• _Collected data entries_:
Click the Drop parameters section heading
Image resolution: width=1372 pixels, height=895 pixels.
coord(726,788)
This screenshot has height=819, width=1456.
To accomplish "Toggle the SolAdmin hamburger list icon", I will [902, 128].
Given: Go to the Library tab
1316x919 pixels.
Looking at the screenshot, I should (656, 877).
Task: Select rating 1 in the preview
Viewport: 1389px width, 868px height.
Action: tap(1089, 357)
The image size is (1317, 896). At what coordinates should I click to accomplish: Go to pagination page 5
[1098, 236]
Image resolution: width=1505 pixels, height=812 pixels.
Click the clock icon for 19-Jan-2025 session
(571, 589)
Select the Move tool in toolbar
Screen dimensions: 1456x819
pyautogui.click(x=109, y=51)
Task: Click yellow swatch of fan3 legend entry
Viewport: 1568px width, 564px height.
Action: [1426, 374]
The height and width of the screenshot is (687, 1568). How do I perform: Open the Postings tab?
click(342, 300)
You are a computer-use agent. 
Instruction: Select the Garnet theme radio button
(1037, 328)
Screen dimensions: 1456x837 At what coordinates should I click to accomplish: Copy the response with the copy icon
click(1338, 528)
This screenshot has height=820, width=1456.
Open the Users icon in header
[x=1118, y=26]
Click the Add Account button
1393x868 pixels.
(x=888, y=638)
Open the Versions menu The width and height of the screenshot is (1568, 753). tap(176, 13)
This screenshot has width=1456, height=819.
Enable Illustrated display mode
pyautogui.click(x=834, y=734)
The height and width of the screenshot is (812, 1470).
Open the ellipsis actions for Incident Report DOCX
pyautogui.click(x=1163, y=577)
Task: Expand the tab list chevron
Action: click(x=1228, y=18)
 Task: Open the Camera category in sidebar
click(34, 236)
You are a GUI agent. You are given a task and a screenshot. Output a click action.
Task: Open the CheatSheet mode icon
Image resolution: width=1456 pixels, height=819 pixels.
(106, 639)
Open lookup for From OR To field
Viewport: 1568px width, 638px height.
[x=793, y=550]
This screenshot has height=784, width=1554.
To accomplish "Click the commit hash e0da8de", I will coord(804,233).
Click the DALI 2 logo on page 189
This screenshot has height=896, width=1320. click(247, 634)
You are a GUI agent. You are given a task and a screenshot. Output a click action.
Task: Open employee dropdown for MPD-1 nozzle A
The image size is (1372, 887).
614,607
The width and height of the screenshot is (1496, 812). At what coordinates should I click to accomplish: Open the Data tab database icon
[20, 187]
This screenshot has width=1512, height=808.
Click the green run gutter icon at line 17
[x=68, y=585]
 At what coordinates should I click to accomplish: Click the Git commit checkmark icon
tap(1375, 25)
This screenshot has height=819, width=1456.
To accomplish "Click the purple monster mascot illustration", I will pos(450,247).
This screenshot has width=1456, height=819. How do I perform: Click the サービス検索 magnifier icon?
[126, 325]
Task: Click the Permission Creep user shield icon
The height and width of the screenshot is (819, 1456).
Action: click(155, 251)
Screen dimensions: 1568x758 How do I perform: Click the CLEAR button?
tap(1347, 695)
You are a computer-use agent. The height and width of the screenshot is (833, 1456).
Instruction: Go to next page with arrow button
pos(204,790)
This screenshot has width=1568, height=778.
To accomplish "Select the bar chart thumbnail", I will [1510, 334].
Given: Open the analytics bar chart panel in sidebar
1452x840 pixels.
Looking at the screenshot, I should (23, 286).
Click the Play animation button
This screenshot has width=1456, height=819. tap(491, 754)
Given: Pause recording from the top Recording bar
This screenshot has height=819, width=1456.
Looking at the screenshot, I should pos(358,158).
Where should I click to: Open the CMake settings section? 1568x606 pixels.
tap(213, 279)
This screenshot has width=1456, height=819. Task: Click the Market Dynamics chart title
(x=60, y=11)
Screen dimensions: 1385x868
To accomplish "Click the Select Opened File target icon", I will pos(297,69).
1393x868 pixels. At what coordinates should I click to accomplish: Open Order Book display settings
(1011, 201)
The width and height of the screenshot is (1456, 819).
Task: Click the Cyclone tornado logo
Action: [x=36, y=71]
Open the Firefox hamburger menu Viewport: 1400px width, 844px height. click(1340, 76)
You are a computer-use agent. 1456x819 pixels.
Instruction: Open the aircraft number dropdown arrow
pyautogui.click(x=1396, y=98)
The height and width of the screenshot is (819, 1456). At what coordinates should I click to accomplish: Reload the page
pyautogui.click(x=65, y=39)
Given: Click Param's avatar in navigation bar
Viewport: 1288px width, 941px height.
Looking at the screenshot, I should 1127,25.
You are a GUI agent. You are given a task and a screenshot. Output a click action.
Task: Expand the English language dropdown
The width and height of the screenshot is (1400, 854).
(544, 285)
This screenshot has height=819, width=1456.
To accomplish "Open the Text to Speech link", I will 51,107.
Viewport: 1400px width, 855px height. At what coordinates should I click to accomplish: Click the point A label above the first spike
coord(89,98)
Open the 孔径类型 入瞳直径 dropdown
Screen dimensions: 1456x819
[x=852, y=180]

• _DIRECTIONS_:
With every word kept as it is, set down the entries again.

• _COMPLETED EXERCISE_:
Click the Drop parameters section heading
Image resolution: width=1372 pixels, height=895 pixels.
coord(726,788)
This screenshot has height=819, width=1456.
To accomplish "Toggle the SolAdmin hamburger list icon", I will [902, 128].
Given: Go to the Library tab
1316x919 pixels.
Looking at the screenshot, I should (656, 877).
Task: Select rating 1 in the preview
Viewport: 1389px width, 868px height.
Action: tap(1089, 357)
The image size is (1317, 896). At what coordinates should I click to accomplish: Go to pagination page 5
[1098, 236]
Image resolution: width=1505 pixels, height=812 pixels.
Click the clock icon for 19-Jan-2025 session
(571, 589)
Select the Move tool in toolbar
Screen dimensions: 1456x819
pyautogui.click(x=109, y=51)
Task: Click yellow swatch of fan3 legend entry
Viewport: 1568px width, 564px height.
Action: [1426, 374]
The height and width of the screenshot is (687, 1568). How do I perform: Open the Postings tab?
click(342, 300)
You are a computer-use agent. 
Instruction: Select the Garnet theme radio button
(1037, 328)
Screen dimensions: 1456x837 At what coordinates should I click to accomplish: Copy the response with the copy icon
click(1338, 528)
This screenshot has height=820, width=1456.
Open the Users icon in header
[x=1118, y=26]
Click the Add Account button
1393x868 pixels.
(x=888, y=638)
Open the Versions menu The width and height of the screenshot is (1568, 753). tap(176, 13)
This screenshot has width=1456, height=819.
Enable Illustrated display mode
pyautogui.click(x=834, y=734)
The height and width of the screenshot is (812, 1470).
Open the ellipsis actions for Incident Report DOCX
pyautogui.click(x=1163, y=577)
Task: Expand the tab list chevron
Action: click(x=1228, y=18)
 Task: Open the Camera category in sidebar
click(34, 236)
You are a GUI agent. You are given a task and a screenshot. Output a click action.
Task: Open the CheatSheet mode icon
Image resolution: width=1456 pixels, height=819 pixels.
(106, 639)
Open lookup for From OR To field
Viewport: 1568px width, 638px height.
[x=793, y=550]
This screenshot has height=784, width=1554.
To accomplish "Click the commit hash e0da8de", I will coord(804,233).
Click the DALI 2 logo on page 189
This screenshot has height=896, width=1320. click(247, 634)
You are a GUI agent. You are given a task and a screenshot. Output a click action.
Task: Open employee dropdown for MPD-1 nozzle A
The image size is (1372, 887).
614,607
The width and height of the screenshot is (1496, 812). At what coordinates should I click to accomplish: Open the Data tab database icon
[20, 187]
This screenshot has width=1512, height=808.
Click the green run gutter icon at line 17
[x=68, y=585]
 At what coordinates should I click to accomplish: Click the Git commit checkmark icon
tap(1375, 25)
This screenshot has height=819, width=1456.
To accomplish "Click the purple monster mascot illustration", I will pos(450,247).
This screenshot has width=1456, height=819. How do I perform: Click the サービス検索 magnifier icon?
[126, 325]
Task: Click the Permission Creep user shield icon
The height and width of the screenshot is (819, 1456).
Action: click(155, 251)
Screen dimensions: 1568x758 How do I perform: Click the CLEAR button?
tap(1347, 695)
You are a computer-use agent. The height and width of the screenshot is (833, 1456).
Instruction: Go to next page with arrow button
pos(204,790)
This screenshot has width=1568, height=778.
To accomplish "Select the bar chart thumbnail", I will [1510, 334].
Given: Open the analytics bar chart panel in sidebar
1452x840 pixels.
Looking at the screenshot, I should (23, 286).
Click the Play animation button
This screenshot has width=1456, height=819. tap(491, 754)
Given: Pause recording from the top Recording bar
This screenshot has height=819, width=1456.
Looking at the screenshot, I should pos(358,158).
Where should I click to: Open the CMake settings section? 1568x606 pixels.
tap(213, 279)
This screenshot has width=1456, height=819. Task: Click the Market Dynamics chart title
(x=60, y=11)
Screen dimensions: 1385x868
To accomplish "Click the Select Opened File target icon", I will pos(297,69).
1393x868 pixels. At what coordinates should I click to accomplish: Open Order Book display settings
(1011, 201)
The width and height of the screenshot is (1456, 819).
Task: Click the Cyclone tornado logo
Action: [x=36, y=71]
Open the Firefox hamburger menu Viewport: 1400px width, 844px height. click(1340, 76)
You are a computer-use agent. 1456x819 pixels.
Instruction: Open the aircraft number dropdown arrow
pyautogui.click(x=1396, y=98)
The height and width of the screenshot is (819, 1456). At what coordinates should I click to accomplish: Reload the page
pyautogui.click(x=65, y=39)
Given: Click Param's avatar in navigation bar
Viewport: 1288px width, 941px height.
Looking at the screenshot, I should 1127,25.
You are a GUI agent. You are given a task and a screenshot. Output a click action.
Task: Expand the English language dropdown
The width and height of the screenshot is (1400, 854).
(544, 285)
This screenshot has height=819, width=1456.
To accomplish "Open the Text to Speech link", I will 51,107.
Viewport: 1400px width, 855px height. At what coordinates should I click to accomplish: Click the point A label above the first spike
coord(89,98)
Open the 孔径类型 入瞳直径 dropdown
Screen dimensions: 1456x819
[x=852, y=180]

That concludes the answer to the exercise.